According to expert consensus, it is ideal that patients are assessed in person within 1 week of the initiation of treatment. At every assessment, clinicians should inquire about each of the following: (1) ongoing depressive symptoms, (2) risk of suicide, (3) possible adverse effects from treatment (including the use of specific adverse-effect scales), (4) adherence to treatment, and (5) new or ongoing environmental stressors. In several studies, researchers have examined medication maintenance after response.90,–93 Emslie et al93 randomly assigned pediatric patients who had responded to fluoxetine by 19 weeks to placebo or to medication continuation for an additional 32 weeks. Of the 20 subjects randomly assigned to the 32-week medication relapse-prevention arm, 10 were exposed to fluoxetine for 51 weeks. Significantly fewer relapses occurred in the group randomly assigned to medication maintenance, which suggests that longer medication continuation periods, possibly 1 year, may be necessary for relapse prevention. In addition, Emslie et al93 found the greatest risk of relapse to be in the first 8 to 12 weeks after discontinuing medication, which suggests that after stopping an antidepressant, close follow-up should be encouraged for at least 2 to 3 months. Other studies have revealed similar benefits of prolonged treatment after acute response.90,–93
With the limited evidence in children and adolescents and the emerging evidence in the adult literature in which it is suggested that antidepressant medication should be continued for 1 year after remission, both GLAD-PC and the American Academy of Child and Adolescent Psychiatry concluded that medication be maintained for 6 to 12 months after the full resolution of depressive symptoms.22,90,–93
However, regardless of the length of treatment, all patients should be monitored on a monthly basis for 6 to 12 months after the full resolution of symptoms.22,93,94 If the depressive episode is a recurrence, clinicians are encouraged to monitor patients for up to 2 years given the high rates of recurrence as demonstrated in the adult literature in which maintenance treatment in those with recurrent depression continues for up to 2 years after the full resolution of symptoms. Clinicians should obtain consultation from mental health professionals if a teenager develops psychosis, suicidal or homicidal ideation, and new or worsening of comorbid conditions.
Recommendation 2: Diagnosis and initial treatment should be reassessed if no improvement is noted after 6 to 8 weeks of treatment (grade of evidence: 4; strength of recommendation: very strong). Mental health consultation should be considered (grade of evidence: 4; strength of recommendation: very strong).
If improvement is not seen within 6 to 8 weeks of treatment, mental health consultation should be considered. Evidence of improvement may include reduction in the number of depressive symptoms, improved functioning in social or school settings, or improvement spontaneously reported by the adolescent and/or parent or caregiver. The clinician should also reassess the initial diagnosis, choice and adequacy of initial treatment, adherence to treatment plan, presence of comorbid conditions (eg, substance abuse) or bipolar symptoms that may influence treatment effectiveness, and new external stressors.

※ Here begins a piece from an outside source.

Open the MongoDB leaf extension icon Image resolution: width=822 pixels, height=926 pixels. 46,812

If a patient has no response to a maximum therapeutic dose of an antidepressant medication, the clinician should consider changing the medication. Alternatively, if the patient has failed to improve on antidepressant medication or therapy alone, the addition of or switch to the other modality should be considered.
Recommendation 3: For patients achieving only partial improvement after PC diagnostic and therapeutic approaches have been exhausted (including exploration of poor adherence, comorbid disorders, and ongoing conflicts or abuse), a mental health consultation should be considered (grade of evidence: 4; strength of recommendation: very strong).

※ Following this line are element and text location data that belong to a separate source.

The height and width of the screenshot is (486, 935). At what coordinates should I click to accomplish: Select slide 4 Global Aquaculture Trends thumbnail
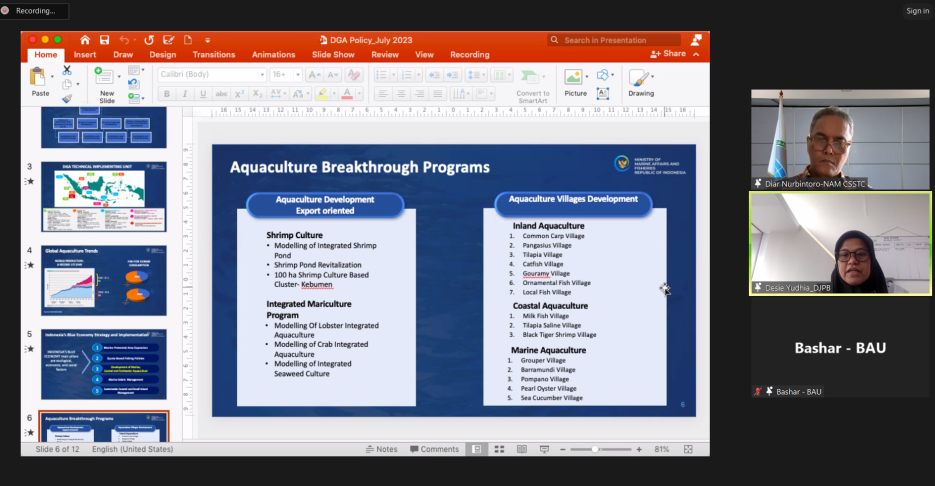tap(104, 281)
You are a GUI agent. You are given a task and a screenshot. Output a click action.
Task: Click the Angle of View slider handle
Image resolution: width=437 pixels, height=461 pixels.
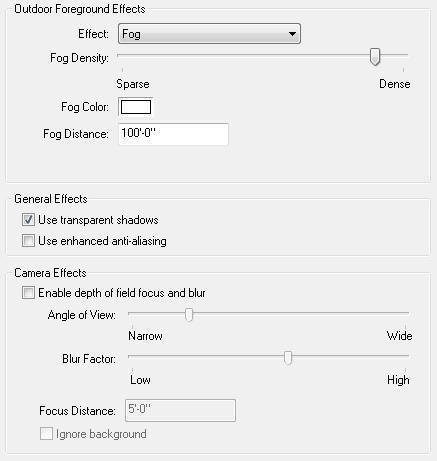[189, 314]
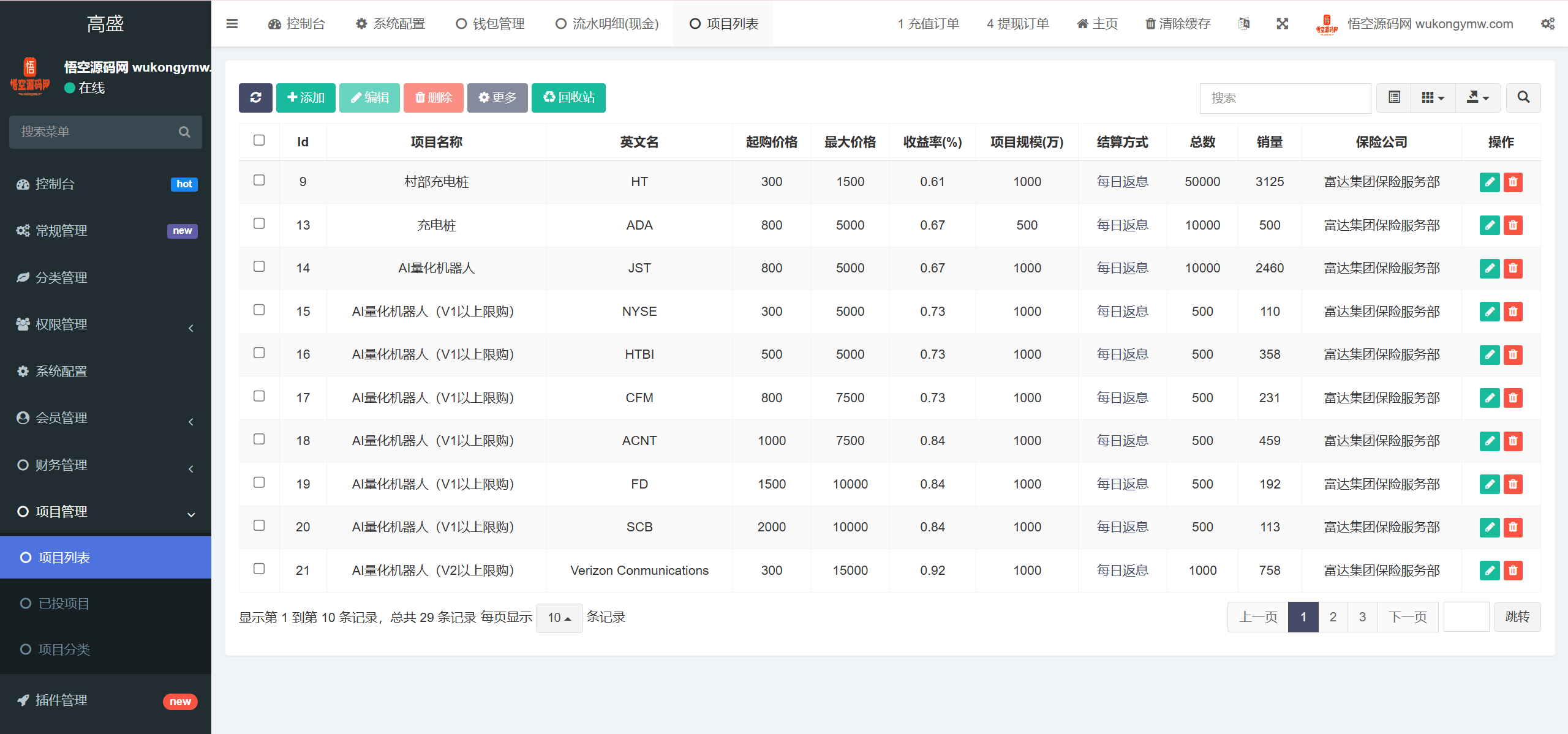Switch to the 钱包管理 tab
Viewport: 1568px width, 734px height.
click(x=490, y=24)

If a patient only partially improves with treatment, mental health consultation should be considered. The clinician should also review the diagnosis and explore possible causes of partial response, such as poor adherence to treatment, comorbid disorders, or ongoing conflicts and/or abuse. These causes may need to be managed first before changes to the treatment plan are made.
If a patient has been treated with a SSRI (maximum tolerated dosage) and has shown only partial improvement, the addition of an evidence-based psychotherapy should be considered, if not previously initiated. Other considerations may include the addition of another medication, an increase of the dosage above FDA-approved ranges, or a switch to another medication as suggested in the Treatment of SSRI-resistant Depression in Adolescents study,39 preferably done in consultation with a mental health professional. Likewise, if a patient’s condition fails to improve after a trial of either CBT or IPT-A and has not yet begun medication, the clinician should consider a trial of SSRI antidepressant treatment. Strong consideration should also be given to a referral to mental health services.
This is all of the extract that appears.